[Begin Material for this exercise]
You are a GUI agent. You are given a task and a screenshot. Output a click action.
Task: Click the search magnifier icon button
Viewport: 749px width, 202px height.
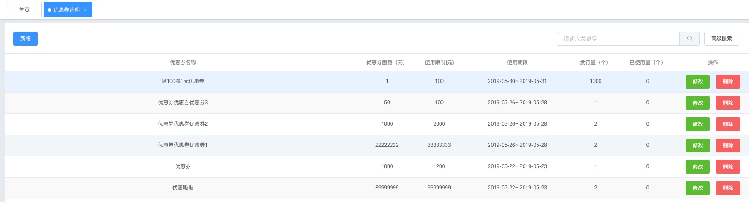(x=689, y=39)
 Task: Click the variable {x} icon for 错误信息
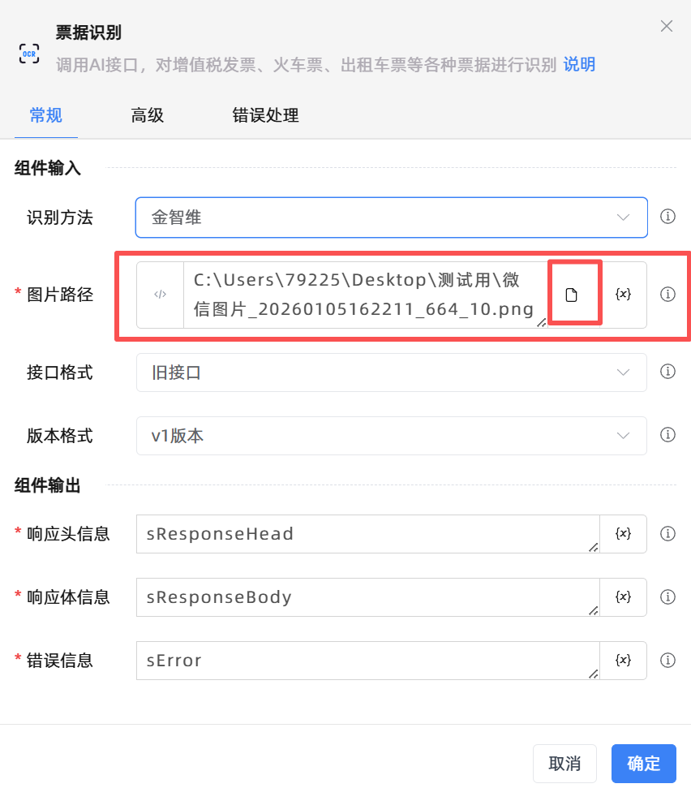coord(623,661)
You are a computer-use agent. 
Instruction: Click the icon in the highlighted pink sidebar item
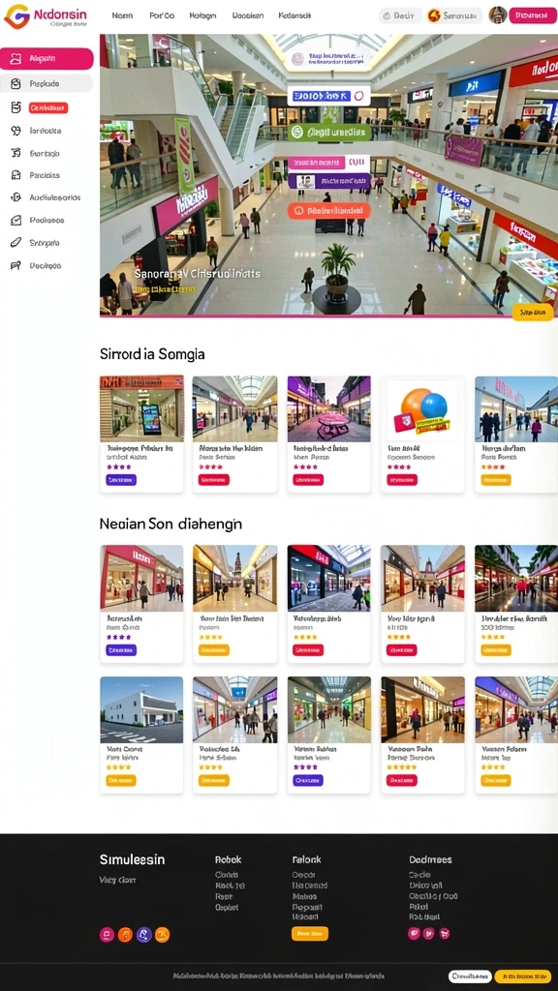coord(16,58)
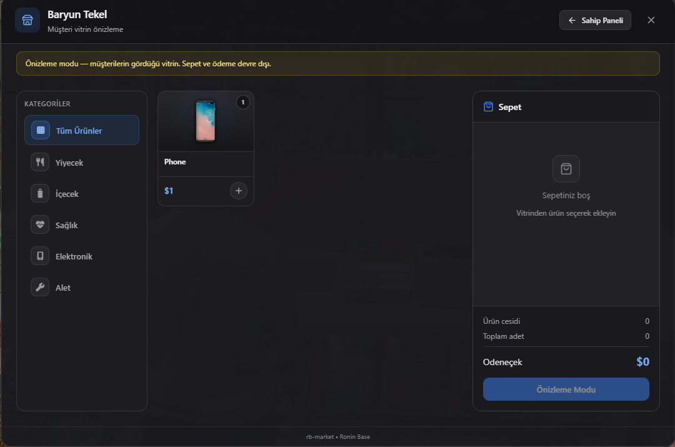Click the heart pulse Sağlık icon
Screen dimensions: 675x447
(x=40, y=225)
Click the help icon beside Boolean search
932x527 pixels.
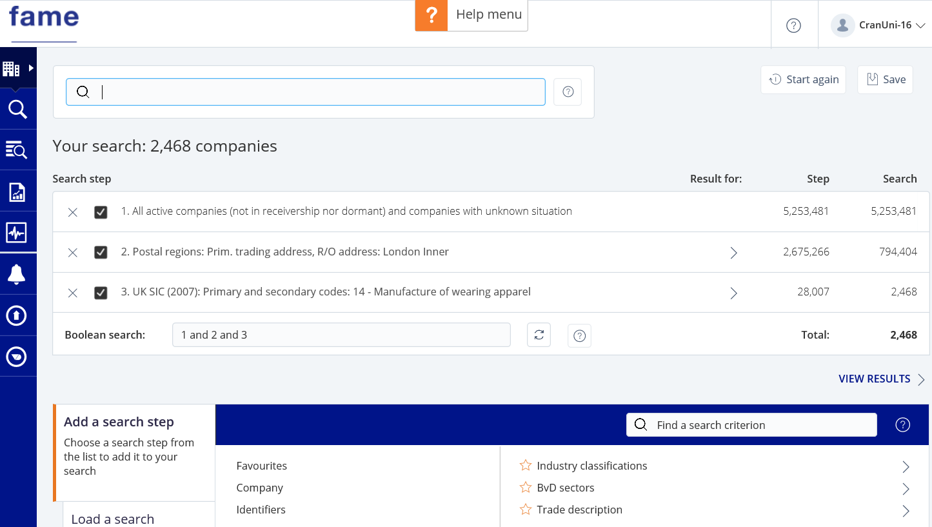(x=579, y=335)
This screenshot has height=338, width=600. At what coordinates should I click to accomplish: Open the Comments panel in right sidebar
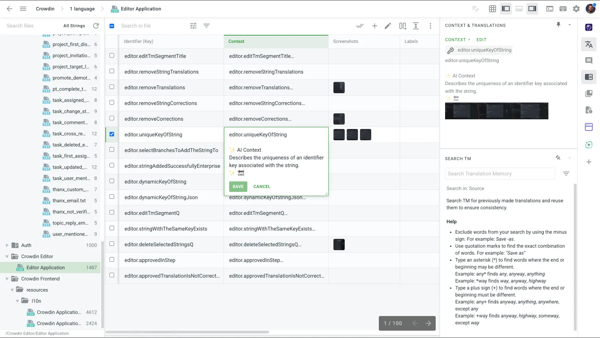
[End Material for this exercise]
- What is expected -
Gather every line in the listing above that contains the word "screenshot" and copy each such line out in full.

- Expected answer -
You are a GUI agent. You are given a task and a screenshot. Output a click action.
This screenshot has height=338, width=600. At what coordinates should I click to accomplish: Open the Comments panel in right sidebar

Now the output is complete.